Ethan, ya? Genta akan mengibarkan bendera putih jika harus bersaing dengan Ethan. Siapa pula yang akan membunuh dirinya sendiri berperang dengan Ethan Aditama? Bahkan Ethan tidak perlu bergerak banyak. Ia hanya butuh berdiam diri saja, sudah pasti ia akan menang. Pria itu hebat dalam segala hal, bahkan digadang-gadang akan menjadi kandidat pencalonan putra-putri ibu kota dua periode tahun ini.
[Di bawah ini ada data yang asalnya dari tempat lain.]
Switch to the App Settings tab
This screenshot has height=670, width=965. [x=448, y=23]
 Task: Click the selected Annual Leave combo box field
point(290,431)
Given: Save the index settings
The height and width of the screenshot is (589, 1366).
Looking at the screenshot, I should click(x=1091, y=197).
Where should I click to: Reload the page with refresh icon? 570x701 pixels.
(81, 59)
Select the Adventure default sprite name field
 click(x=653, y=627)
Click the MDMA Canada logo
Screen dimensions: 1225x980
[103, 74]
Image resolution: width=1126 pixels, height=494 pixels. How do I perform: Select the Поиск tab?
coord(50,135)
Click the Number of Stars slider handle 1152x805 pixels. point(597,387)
Popularitas pria itu sudah tidak diragukan lagi. Bahkan sekelas, sepopuler, dan sekaya raya Hito saja kalah menghadapi Ethan. Apalagi dirinya?
“Langsung ngerenung lo? Dih, sinting.”
“Geli, Al.”
“Terus gimana sama Lana?” bisik Alvian lagi. Dia memang biang gosip di antara kawanannya yang lain.
Genta memutar kepalanya pada Lana. Arkham Maulana. Pria itu juga begitu populer di kalangan anak basket, tidak jauh berbeda dari Ethan dan Hito. Lana pribadi pendiam yang serius akan hidupnya. Kekayaan keluarganya setara dengan Ethan dan Hito. Pria itu irit bicara di luar, tetapi akan banyak mengoceh ketika bersama Ethan, Hito, dan Saka. Mereka anak-anak elite yang sesungguhnya membuat Genta sedikit minder.
“Dia diem aja udah banyak cewek ngejar, apalagi sekali ngedipin calon cewek lo itu,” lanjut Alvian.
“Masa bodoh. Gue juga dijodohin doang, kalau misal dia nolak juga gue masih it’s okay.”
Satu daun kering jatuh di hati Genta. Meski ia sedikit tidak terima. Padahal ia sendiri yang mengucapkannya. Namun, lagi dan lagi itu hanya bentuk pertahanan dirinya di hadapan mereka. Ia sudah terbiasa dicaci Ethan. Begitu kecil perlawanannya adalah pandai menimpali omongan kotor mereka ketika sedang mengerjainya. Genta akan melakukannya, entah akan sampai kapan ia bertahan dalam lingkaran ini.